Ed Schlecter said...

Purtroppo sono impossibilitato a portare avanti la discussione, che pure trovo interessante. Rumenta e Giampiero, vorrei solo invitarvi ad evitare di definire aprioristicamente chi non la pensa in un certo modo come "intellettuale" (sottinteso prezzolato e in malafede) e le sue idee come "sintomatiche" di qualcosa lasciato indefinito ma suggerito agli amici tramite un occhiolino. Considerare in malafede o quantomeno incapace di capire le cose come realmente stanno chi la pensa in maniera diversa mi pare sintomo di fanatismo.

Paxtibi said...

Mi spiace Ed, ma devi riconoscere che il primo "sgarbo" l'hai fatto tu alla prima riga del tuo primo intervento, quando hai esordito con un "gli anarchici sono troppo impegnati... per capire...", quindi una generalizzazione spregiativa dello stesso tipo di cui accusi gli altri che ti hanno risposto.

Se vuoi che le tue idee vengano accolte dagli altri con rispetto sei tentuto a mostrare lo stesso rispetto nelle idee altrui. Non so a te, ma a me hanno insegnato così.

In caso contrario, almeno evitaci il vittimismo a posteriori. Tanto qua non si impietosisce nessuno.

Ed Schlecter said...

La mia era una risposta, forse un po' piccata, a quanto scritto nell'articolo: probabilmente se non ci fosse stato l'ennesimo riferimento agli intellettuali "asserviti allo stato" (buttato lì senza dimostrazione alcuna che lo siano realmente) la mia risposta non sarebbe stata così pungente.

Paxtibi said...

Scusa Ed, ma se uno scrive "gli intellettuali asserviti allo stato" mi pare ovvio che faccia riferimento a quegli intellettuali che, effettivamente – guarda un po' – sono asserviti allo stato.

E vorrei sperare che tu non voglia negare l'esistenza di questa curiosa specie animale, contrapposta magari al genere di intellettuali che asserviti allo stato non sono.

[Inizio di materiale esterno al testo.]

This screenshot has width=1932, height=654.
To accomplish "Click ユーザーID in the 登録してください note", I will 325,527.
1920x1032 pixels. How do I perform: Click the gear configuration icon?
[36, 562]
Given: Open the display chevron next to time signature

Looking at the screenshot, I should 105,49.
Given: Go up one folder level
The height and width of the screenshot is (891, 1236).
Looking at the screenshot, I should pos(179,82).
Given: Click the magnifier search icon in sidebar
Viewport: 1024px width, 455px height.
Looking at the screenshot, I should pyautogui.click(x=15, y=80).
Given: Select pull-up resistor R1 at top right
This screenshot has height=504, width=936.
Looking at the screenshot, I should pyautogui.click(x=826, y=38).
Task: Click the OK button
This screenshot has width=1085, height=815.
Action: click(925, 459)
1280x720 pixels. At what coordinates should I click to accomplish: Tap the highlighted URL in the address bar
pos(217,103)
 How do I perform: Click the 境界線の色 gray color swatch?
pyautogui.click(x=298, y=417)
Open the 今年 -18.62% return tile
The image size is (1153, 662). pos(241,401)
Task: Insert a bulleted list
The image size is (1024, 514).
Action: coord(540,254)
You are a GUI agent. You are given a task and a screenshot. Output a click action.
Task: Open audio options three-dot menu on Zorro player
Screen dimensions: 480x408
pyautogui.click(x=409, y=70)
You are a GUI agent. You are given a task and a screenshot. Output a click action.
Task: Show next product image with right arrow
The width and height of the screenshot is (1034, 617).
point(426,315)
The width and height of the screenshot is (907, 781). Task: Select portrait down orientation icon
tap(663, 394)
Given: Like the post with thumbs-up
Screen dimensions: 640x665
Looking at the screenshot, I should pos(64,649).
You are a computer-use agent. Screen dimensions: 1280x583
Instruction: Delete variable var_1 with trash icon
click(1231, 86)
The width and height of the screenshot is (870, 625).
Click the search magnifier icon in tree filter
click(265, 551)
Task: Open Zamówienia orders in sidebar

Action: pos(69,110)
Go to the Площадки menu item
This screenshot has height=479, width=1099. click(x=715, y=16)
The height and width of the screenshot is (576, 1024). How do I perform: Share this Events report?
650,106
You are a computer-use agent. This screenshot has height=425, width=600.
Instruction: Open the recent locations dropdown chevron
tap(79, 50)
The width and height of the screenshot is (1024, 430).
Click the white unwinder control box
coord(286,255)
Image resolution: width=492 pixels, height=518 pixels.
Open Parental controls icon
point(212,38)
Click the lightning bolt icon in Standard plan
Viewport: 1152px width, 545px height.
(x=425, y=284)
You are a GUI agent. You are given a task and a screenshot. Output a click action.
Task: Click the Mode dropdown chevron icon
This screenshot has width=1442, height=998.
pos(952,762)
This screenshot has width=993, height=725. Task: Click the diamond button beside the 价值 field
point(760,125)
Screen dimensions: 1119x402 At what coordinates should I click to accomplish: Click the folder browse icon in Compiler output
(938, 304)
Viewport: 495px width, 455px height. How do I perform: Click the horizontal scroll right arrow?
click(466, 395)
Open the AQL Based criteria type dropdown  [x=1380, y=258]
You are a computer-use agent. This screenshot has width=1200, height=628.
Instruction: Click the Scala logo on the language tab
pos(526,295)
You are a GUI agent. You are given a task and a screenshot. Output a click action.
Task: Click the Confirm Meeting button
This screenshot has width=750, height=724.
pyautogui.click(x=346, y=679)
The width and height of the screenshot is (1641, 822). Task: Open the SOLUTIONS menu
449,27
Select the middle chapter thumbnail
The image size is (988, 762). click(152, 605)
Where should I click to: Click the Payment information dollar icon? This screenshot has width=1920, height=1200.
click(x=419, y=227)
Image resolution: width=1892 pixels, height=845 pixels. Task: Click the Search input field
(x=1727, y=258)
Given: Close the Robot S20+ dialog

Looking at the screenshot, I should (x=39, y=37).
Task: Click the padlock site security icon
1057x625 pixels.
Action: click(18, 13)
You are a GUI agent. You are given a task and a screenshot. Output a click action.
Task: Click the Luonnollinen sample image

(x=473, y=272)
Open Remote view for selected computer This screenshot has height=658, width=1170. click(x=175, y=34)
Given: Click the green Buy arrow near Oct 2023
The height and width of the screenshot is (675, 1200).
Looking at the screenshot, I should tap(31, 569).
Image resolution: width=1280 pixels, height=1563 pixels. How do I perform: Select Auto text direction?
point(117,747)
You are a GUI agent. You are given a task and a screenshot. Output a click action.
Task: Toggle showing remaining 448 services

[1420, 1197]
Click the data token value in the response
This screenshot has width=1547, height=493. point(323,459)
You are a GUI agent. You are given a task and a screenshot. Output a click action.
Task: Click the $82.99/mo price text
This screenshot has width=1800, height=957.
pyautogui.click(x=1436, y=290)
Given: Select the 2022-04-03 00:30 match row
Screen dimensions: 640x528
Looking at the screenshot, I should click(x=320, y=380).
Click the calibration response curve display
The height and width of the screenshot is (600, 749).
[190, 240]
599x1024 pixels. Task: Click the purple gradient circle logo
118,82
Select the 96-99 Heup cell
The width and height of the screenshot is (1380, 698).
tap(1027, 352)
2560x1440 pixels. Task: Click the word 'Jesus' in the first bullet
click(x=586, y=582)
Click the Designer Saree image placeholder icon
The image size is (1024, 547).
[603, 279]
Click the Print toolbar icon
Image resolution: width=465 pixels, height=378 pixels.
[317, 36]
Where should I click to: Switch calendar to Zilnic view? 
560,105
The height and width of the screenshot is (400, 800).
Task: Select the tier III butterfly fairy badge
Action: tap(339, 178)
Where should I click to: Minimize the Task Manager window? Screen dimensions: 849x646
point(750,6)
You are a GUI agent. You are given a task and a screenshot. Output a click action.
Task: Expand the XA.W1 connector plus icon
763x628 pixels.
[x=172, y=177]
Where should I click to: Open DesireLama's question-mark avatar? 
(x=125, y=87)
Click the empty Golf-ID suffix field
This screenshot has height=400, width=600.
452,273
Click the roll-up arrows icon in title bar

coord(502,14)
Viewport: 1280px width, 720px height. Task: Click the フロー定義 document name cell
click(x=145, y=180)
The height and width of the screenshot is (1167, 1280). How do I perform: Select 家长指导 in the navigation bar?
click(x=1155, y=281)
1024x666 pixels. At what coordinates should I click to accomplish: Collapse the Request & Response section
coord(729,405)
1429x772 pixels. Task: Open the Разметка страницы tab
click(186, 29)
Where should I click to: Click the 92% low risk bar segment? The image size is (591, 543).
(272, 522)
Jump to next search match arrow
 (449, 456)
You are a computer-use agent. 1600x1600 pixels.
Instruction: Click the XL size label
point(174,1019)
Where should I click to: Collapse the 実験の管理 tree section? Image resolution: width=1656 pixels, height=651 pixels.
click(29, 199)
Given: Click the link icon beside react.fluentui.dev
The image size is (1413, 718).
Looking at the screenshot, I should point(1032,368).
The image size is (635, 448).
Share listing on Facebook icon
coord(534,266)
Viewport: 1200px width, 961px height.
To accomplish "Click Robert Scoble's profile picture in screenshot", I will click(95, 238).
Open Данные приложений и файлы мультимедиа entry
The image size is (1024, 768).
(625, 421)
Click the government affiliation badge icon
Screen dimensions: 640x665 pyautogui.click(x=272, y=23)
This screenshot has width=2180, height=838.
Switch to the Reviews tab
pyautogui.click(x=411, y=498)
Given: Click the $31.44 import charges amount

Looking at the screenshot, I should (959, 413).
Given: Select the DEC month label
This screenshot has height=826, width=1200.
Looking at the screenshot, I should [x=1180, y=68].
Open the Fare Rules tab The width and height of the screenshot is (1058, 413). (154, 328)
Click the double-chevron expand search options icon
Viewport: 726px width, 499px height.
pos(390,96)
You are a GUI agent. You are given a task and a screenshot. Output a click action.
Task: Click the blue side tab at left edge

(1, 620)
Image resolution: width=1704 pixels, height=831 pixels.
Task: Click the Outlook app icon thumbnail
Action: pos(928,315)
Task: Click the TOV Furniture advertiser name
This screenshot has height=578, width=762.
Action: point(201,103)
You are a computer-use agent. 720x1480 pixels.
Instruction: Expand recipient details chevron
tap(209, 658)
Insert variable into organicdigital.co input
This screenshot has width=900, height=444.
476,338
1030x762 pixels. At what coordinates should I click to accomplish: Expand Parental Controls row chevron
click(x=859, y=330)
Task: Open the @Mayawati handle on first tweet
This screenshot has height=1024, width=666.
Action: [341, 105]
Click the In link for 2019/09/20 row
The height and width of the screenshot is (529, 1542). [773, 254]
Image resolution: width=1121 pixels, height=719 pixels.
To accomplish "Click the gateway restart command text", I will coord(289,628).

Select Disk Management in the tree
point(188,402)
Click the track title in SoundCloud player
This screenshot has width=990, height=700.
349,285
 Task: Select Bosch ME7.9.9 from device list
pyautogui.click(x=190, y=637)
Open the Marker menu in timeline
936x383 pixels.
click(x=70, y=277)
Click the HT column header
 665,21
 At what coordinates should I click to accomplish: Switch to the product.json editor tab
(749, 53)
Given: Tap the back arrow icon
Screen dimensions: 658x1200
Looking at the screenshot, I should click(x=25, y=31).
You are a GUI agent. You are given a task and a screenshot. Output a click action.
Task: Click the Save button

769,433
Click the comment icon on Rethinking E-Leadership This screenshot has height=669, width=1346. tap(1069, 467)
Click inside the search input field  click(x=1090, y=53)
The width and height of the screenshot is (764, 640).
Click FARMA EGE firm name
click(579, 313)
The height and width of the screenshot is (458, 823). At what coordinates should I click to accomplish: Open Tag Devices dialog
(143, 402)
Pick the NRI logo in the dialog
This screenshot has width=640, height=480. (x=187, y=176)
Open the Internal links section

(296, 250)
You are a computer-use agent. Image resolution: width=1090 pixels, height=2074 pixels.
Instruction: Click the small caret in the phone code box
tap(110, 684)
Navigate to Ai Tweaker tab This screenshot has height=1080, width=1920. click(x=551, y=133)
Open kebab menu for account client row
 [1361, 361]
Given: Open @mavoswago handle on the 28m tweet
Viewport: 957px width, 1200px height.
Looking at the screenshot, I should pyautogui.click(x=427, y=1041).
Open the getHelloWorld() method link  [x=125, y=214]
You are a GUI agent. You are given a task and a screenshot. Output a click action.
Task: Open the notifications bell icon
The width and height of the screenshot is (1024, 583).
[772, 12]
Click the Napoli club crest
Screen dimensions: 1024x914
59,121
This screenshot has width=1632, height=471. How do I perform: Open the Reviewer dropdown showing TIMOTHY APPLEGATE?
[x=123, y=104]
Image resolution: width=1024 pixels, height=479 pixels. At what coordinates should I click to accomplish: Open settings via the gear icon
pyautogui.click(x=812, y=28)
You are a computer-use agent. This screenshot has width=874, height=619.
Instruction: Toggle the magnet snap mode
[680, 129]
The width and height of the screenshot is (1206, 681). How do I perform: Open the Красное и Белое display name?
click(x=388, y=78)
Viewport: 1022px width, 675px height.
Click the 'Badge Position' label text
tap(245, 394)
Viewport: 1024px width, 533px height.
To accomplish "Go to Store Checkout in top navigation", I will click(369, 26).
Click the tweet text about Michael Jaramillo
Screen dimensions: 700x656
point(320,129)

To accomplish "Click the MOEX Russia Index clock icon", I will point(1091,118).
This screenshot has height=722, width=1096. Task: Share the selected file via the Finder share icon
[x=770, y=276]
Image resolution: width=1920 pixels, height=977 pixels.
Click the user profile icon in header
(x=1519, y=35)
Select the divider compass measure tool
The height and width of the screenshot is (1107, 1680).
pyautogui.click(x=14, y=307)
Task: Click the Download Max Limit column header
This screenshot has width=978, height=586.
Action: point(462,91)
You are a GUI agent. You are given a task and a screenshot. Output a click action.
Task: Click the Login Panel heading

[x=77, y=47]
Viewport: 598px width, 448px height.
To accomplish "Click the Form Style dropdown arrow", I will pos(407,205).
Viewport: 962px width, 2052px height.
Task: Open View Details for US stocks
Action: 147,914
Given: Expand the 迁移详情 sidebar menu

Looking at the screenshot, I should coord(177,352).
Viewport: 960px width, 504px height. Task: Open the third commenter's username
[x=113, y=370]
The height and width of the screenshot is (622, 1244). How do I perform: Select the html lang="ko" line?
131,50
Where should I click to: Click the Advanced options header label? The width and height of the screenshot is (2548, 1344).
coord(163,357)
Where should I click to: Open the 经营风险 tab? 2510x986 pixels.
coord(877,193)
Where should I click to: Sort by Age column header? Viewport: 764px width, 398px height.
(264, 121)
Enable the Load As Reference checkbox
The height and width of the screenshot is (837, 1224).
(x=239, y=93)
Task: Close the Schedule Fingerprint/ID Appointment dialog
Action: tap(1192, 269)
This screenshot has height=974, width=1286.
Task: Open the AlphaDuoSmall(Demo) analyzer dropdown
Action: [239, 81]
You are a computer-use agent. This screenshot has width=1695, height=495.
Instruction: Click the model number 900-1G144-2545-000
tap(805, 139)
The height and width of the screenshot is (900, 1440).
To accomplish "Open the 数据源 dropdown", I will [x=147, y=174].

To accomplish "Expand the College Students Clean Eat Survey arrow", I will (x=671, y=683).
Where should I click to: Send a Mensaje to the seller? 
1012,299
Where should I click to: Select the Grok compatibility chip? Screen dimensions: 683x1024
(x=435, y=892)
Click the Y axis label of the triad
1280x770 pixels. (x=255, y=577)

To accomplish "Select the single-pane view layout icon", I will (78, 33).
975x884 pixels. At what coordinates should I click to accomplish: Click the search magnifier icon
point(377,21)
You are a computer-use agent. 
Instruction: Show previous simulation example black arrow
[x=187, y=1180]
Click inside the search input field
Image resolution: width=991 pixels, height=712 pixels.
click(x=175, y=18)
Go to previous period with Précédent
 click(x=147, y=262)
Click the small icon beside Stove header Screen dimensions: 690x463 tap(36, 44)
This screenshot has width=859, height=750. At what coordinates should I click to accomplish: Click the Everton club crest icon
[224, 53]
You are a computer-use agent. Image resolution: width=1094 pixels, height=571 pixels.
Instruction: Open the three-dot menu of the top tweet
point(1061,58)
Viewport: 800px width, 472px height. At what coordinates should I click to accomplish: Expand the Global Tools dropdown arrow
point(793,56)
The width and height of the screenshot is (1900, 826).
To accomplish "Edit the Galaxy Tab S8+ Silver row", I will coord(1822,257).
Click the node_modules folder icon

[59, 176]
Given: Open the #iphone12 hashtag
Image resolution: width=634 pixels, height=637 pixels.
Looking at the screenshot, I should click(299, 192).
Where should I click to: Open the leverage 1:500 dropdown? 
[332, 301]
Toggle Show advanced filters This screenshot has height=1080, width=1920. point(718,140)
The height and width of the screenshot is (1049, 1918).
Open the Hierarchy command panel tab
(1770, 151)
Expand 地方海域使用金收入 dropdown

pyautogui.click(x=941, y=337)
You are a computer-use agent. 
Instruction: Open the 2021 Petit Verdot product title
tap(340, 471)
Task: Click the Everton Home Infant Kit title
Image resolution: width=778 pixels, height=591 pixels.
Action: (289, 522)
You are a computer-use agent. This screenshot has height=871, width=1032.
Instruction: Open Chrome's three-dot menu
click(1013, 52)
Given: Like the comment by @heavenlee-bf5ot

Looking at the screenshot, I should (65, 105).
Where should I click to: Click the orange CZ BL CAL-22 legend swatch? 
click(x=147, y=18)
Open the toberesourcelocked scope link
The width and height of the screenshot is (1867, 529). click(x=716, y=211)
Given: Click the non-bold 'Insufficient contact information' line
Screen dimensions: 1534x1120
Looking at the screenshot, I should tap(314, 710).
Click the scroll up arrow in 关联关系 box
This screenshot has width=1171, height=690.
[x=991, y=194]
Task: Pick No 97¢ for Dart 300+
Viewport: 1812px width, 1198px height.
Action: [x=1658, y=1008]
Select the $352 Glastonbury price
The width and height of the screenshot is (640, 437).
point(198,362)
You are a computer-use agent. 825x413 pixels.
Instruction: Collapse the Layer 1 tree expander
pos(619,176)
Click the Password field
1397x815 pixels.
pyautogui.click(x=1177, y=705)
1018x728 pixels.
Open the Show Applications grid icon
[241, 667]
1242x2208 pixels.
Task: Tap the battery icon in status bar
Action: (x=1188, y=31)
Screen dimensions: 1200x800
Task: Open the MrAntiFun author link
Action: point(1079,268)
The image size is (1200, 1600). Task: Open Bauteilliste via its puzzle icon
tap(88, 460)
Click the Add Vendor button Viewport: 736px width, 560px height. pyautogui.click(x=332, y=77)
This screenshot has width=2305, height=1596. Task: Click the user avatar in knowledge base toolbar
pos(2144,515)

Quindi non si tratta di una generalizzazione ma di una selezione di una precisa categoria di persone identificate in base alle loro azioni.

Ed Schlecter said...

Sicuramente sbaglio, ma io da quel che leggo nell'articolo capisco che il poco simpatico epiteto è attribuito indistintamente a tutti coloro che hanno una certa visione della società, per cui viene a priori negata l'onestà intellettuale di chi ha una certa idea (guarda caso opposta a quelle dell'autore) solo per il fatto di averla.

Anonymous said...

curzio malaparte cita nel suo scritto "kaputt"l'espressione" ah congoro" in maniera sconsolata,vuole forse dire che un governo è espressione del suo popolo?